• [Exercise prompt]
Please print the data shown below without any alteration.
>>>
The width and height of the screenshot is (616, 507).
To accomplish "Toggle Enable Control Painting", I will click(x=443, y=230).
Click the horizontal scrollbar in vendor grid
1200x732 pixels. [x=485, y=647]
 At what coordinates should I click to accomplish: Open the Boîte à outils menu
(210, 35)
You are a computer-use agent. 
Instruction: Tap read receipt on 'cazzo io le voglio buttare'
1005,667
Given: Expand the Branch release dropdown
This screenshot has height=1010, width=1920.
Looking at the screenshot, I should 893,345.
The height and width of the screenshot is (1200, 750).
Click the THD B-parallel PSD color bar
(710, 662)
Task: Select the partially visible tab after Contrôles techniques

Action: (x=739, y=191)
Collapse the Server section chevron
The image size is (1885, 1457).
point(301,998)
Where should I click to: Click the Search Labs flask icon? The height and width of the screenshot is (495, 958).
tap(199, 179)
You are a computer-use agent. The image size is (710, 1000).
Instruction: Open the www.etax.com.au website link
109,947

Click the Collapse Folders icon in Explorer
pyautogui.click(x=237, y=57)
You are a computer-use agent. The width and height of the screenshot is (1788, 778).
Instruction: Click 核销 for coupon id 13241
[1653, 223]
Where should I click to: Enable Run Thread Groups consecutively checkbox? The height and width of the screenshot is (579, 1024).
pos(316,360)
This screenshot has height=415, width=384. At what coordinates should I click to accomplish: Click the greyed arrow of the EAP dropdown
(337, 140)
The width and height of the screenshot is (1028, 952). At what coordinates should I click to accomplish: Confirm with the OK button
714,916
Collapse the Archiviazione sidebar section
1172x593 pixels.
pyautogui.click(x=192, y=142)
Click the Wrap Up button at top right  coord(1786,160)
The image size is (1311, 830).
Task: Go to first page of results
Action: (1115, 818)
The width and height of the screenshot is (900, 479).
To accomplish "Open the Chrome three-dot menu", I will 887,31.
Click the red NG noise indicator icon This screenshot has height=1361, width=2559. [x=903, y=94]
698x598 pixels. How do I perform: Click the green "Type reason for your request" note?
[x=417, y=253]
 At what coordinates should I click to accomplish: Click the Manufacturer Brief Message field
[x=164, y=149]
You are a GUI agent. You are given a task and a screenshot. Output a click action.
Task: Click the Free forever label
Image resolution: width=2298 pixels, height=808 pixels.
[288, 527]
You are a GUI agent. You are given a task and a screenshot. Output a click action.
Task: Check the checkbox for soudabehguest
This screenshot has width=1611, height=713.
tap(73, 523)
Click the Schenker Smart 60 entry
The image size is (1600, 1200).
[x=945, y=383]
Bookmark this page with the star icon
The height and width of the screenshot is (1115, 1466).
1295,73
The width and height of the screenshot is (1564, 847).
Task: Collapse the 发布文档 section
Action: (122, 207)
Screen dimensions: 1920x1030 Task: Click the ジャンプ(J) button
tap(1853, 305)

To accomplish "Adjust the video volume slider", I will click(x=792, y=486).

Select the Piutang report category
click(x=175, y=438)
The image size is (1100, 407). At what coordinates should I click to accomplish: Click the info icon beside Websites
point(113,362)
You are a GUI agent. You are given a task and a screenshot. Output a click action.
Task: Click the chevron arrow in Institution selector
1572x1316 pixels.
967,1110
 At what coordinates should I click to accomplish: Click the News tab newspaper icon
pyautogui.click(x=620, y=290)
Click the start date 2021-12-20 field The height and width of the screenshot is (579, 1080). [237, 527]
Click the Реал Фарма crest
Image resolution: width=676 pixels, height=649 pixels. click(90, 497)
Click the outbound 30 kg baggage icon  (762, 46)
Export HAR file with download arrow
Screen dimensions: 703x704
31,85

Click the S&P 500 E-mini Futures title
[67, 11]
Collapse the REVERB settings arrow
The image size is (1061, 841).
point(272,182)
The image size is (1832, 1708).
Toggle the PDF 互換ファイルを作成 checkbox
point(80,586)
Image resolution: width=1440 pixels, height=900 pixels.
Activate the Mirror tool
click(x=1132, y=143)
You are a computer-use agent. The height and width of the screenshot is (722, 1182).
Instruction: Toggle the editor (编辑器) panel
<<<
• [Your solution]
The width and height of the screenshot is (616, 507).
To accomplish "Toggle Enable Control Painting", I will click(x=443, y=230).
Click the horizontal scrollbar in vendor grid
1200x732 pixels. [x=485, y=647]
 At what coordinates should I click to accomplish: Open the Boîte à outils menu
(210, 35)
You are a computer-use agent. 
Instruction: Tap read receipt on 'cazzo io le voglio buttare'
1005,667
Given: Expand the Branch release dropdown
This screenshot has height=1010, width=1920.
Looking at the screenshot, I should 893,345.
The height and width of the screenshot is (1200, 750).
Click the THD B-parallel PSD color bar
(710, 662)
Task: Select the partially visible tab after Contrôles techniques

Action: (x=739, y=191)
Collapse the Server section chevron
The image size is (1885, 1457).
point(301,998)
Where should I click to: Click the Search Labs flask icon? The height and width of the screenshot is (495, 958).
tap(199, 179)
You are a computer-use agent. The image size is (710, 1000).
Instruction: Open the www.etax.com.au website link
109,947

Click the Collapse Folders icon in Explorer
pyautogui.click(x=237, y=57)
You are a computer-use agent. The width and height of the screenshot is (1788, 778).
Instruction: Click 核销 for coupon id 13241
[1653, 223]
Where should I click to: Enable Run Thread Groups consecutively checkbox? The height and width of the screenshot is (579, 1024).
pos(316,360)
This screenshot has height=415, width=384. At what coordinates should I click to accomplish: Click the greyed arrow of the EAP dropdown
(337, 140)
The width and height of the screenshot is (1028, 952). At what coordinates should I click to accomplish: Confirm with the OK button
714,916
Collapse the Archiviazione sidebar section
1172x593 pixels.
pyautogui.click(x=192, y=142)
Click the Wrap Up button at top right  coord(1786,160)
The image size is (1311, 830).
Task: Go to first page of results
Action: (1115, 818)
The width and height of the screenshot is (900, 479).
To accomplish "Open the Chrome three-dot menu", I will 887,31.
Click the red NG noise indicator icon This screenshot has height=1361, width=2559. [x=903, y=94]
698x598 pixels. How do I perform: Click the green "Type reason for your request" note?
[x=417, y=253]
 At what coordinates should I click to accomplish: Click the Manufacturer Brief Message field
[x=164, y=149]
You are a GUI agent. You are given a task and a screenshot. Output a click action.
Task: Click the Free forever label
Image resolution: width=2298 pixels, height=808 pixels.
[288, 527]
You are a GUI agent. You are given a task and a screenshot. Output a click action.
Task: Check the checkbox for soudabehguest
This screenshot has width=1611, height=713.
tap(73, 523)
Click the Schenker Smart 60 entry
The image size is (1600, 1200).
[x=945, y=383]
Bookmark this page with the star icon
The height and width of the screenshot is (1115, 1466).
1295,73
The width and height of the screenshot is (1564, 847).
Task: Collapse the 发布文档 section
Action: (122, 207)
Screen dimensions: 1920x1030 Task: Click the ジャンプ(J) button
tap(1853, 305)

To accomplish "Adjust the video volume slider", I will click(x=792, y=486).

Select the Piutang report category
click(x=175, y=438)
The image size is (1100, 407). At what coordinates should I click to accomplish: Click the info icon beside Websites
point(113,362)
You are a GUI agent. You are given a task and a screenshot. Output a click action.
Task: Click the chevron arrow in Institution selector
1572x1316 pixels.
967,1110
 At what coordinates should I click to accomplish: Click the News tab newspaper icon
pyautogui.click(x=620, y=290)
Click the start date 2021-12-20 field The height and width of the screenshot is (579, 1080). [237, 527]
Click the Реал Фарма crest
Image resolution: width=676 pixels, height=649 pixels. click(90, 497)
Click the outbound 30 kg baggage icon  (762, 46)
Export HAR file with download arrow
Screen dimensions: 703x704
31,85

Click the S&P 500 E-mini Futures title
[67, 11]
Collapse the REVERB settings arrow
The image size is (1061, 841).
point(272,182)
The image size is (1832, 1708).
Toggle the PDF 互換ファイルを作成 checkbox
point(80,586)
Image resolution: width=1440 pixels, height=900 pixels.
Activate the Mirror tool
click(x=1132, y=143)
You are a computer-use agent. The height and width of the screenshot is (722, 1182).
Instruction: Toggle the editor (编辑器) panel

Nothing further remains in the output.